Vehicles that don’t get a lot of driving often require a thorough cleaning of the brake system to prevent rust. It’s also common for brakes to be under-used on electric vehicles with regenerative braking. To be on the safe side, ask your mechanic to check the condition of your brake discs and pads.

3. Test your battery.

Cold weather is particularly hard on batteries. If yours is more than five years old, the risk of starting failure is greater. Assess its condition with a battery tester, or have it inspected by an expert to see if it needs replacing soon.

4. Have your ignition system checked.

Worn spark plugs and cables can impair your engine’s performance, unnecessarily increase fuel consumption or cause breakdowns. Save yourself the trouble by having them inspected before winter.

5. Change your engine oil.

Check your vehicle’s owner’s manual for the recommended frequency of oil changes. Motor oil tends to thicken in cold weather, so you’ll be able to get the best performance from a new oil, without necessarily waiting until the next service interval. Synthetic oil also remains more liquid and more efficient than conventional oil in extreme cold.

6. Have your antifreeze inspected.

This green or orange liquid protects your engine from the cold. Make sure your tank is full, and that the water/antifreeze concentration of the mixture corresponds to your manufacturer’s recommendations (usually 50%).

7. Replace your windshield wipers.

Today’s wipers rarely last more than six months. Since wipers are relatively inexpensive and easy to replace, it’s a good idea to change them at the slightest sign of wear, for better visibility and to avoid damaging your windshield. Opt for winter wipers whose rubber remains flexible even at very low temperatures.

8. Clean your headlights.

Between darkness and snowstorms, visibility is often poor in winter. Make sure your headlights are working properly, then clean them with a specially formulated product. This will restore the luster of your headlights, allowing them to diffuse light more effectively.

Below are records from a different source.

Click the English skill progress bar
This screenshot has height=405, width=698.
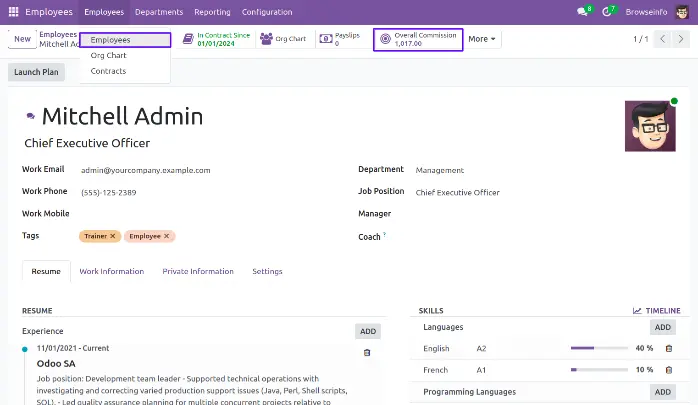pos(596,348)
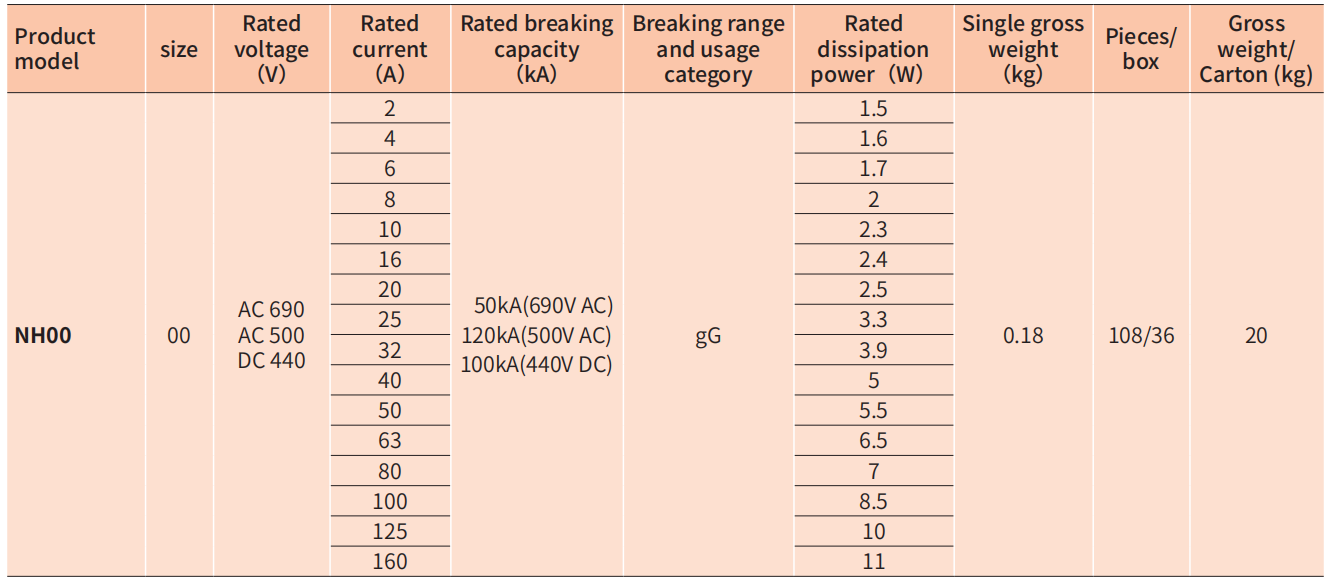Screen dimensions: 1334x583
Task: Click the "Rated current (A)" column header
Action: [x=390, y=49]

9. Fill your reservoir with windshield washer fluid.

Don’t wait until you have to stop at the side of the road in the middle of a storm because you’ve run out of washer fluid! Fill it up before every long trip, and always keep a fresh can in your trunk.

10. Lubricate your locks.

Even if you have a smart key and make little use of manual locks, lubricate them with a Teflon-based spray. This will protect them from freezing and give you access to your vehicle should your electronic key ever fall flat.

11. Maintain your window rails and seals.

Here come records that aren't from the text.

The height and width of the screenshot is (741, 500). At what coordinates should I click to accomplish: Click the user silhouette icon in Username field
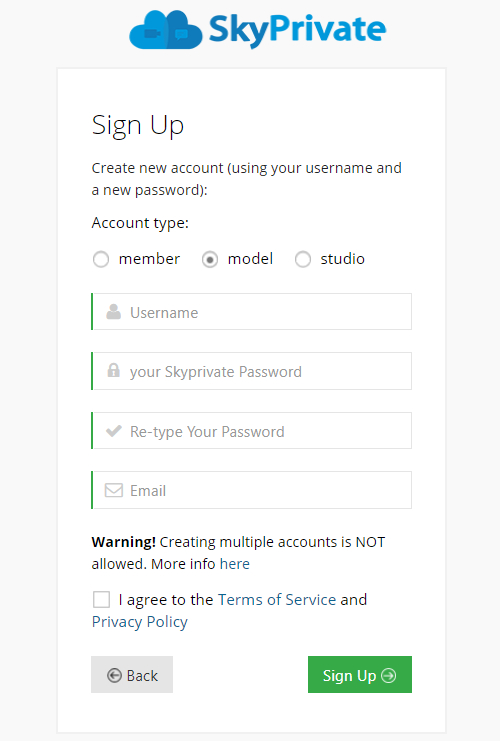tap(113, 312)
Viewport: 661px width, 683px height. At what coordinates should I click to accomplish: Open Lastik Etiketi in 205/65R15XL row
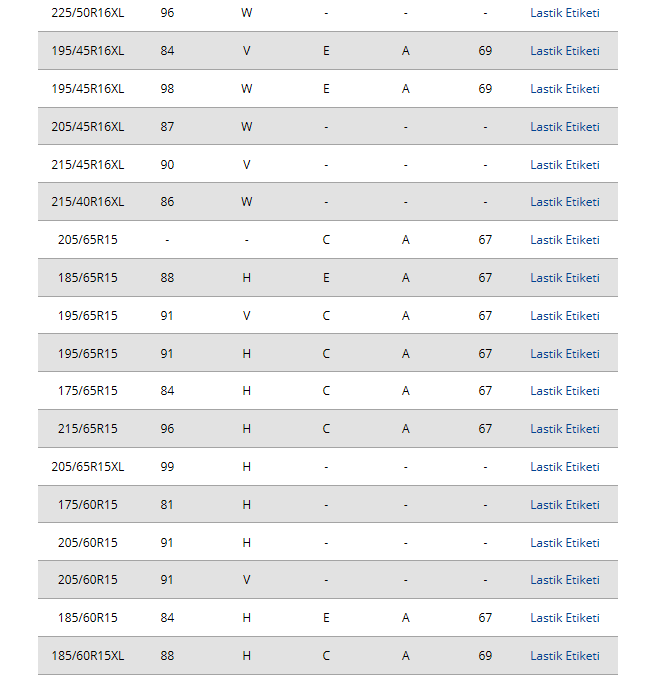pyautogui.click(x=564, y=467)
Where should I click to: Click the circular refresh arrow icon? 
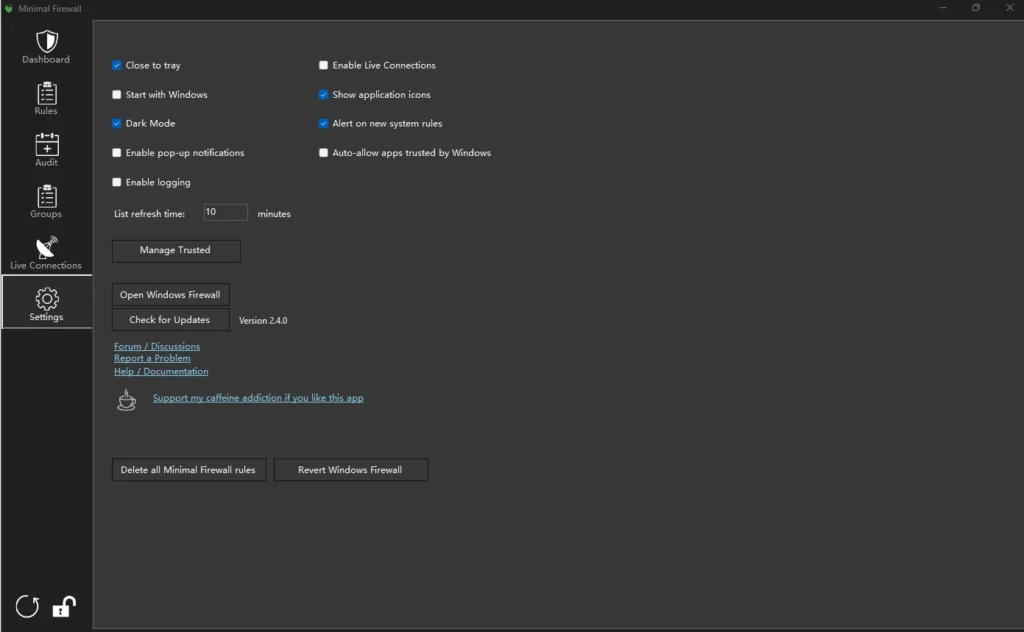[x=28, y=606]
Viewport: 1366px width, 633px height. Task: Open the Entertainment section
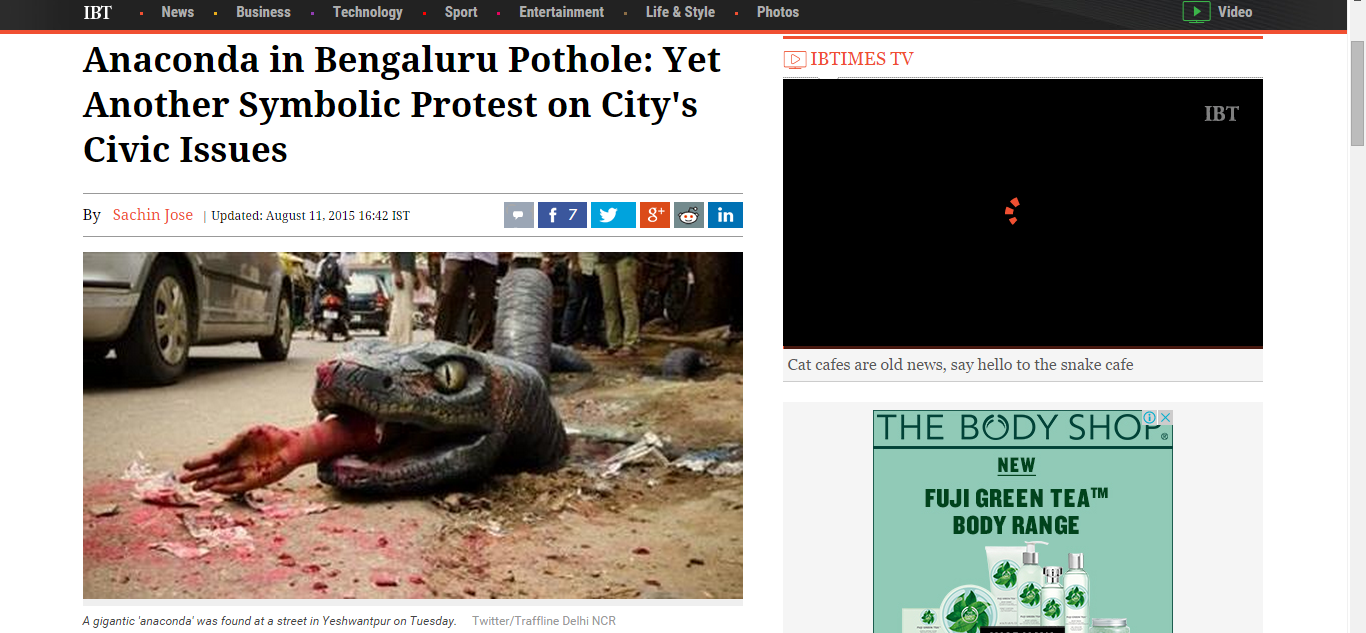coord(561,12)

After lowering your windows, spray a suitable lubricant inside the frames. Roll your windows up and down a few times to spread the product evenly over the tracks. This will prevent water from collecting and freezing in the mechanism. Apply the same product with a cloth to the rubber seals on the doors and rear trunk to protect them from moisture.

12. Install a block heater.

When the mercury drops below -15°C, this little device warms up the engine just enough to facilitate oil circulation and reduce starting friction. It also helps to warm up the cabin faster and reduce fuel consumption.

13. Protect your vehicle against rust.

Although dry spring and summer weather is preferable, a rustproofing treatment can be applied in any season. It protects your vehicle from corrosion, prolongs its life and helps maintain its resale value.

14. Keep an emergency kit in your vehicle.

You never know where or when misfortune might strike on the road. Keep an emergency kit on hand to deal with the unexpected and stay safe while waiting for roadside assistance. At the very least, it should contain a flashlight, jumper cables, a small shovel, a first-aid kit, a warm blanket, gloves and hats, a few basic tools, energy bars and traction aids.

15. Wash the outside of your vehicle at least once a month.

This good habit will prevent the build-up of de-icing salt, abrasives and dirt on the bodywork and underneath your vehicle. Preferably on mild days to prevent ice build-up when you leave the car wash.

16. Leave your electric vehicle plugged in.

Unless your manufacturer advises otherwise, it’s best to leave your electric vehicle plugged in all winter and keep the battery fully charged. This way, your vehicle will be able to use the current to better regulate the temperature of the lithium-ion batteries, which are greatly affected by the cold.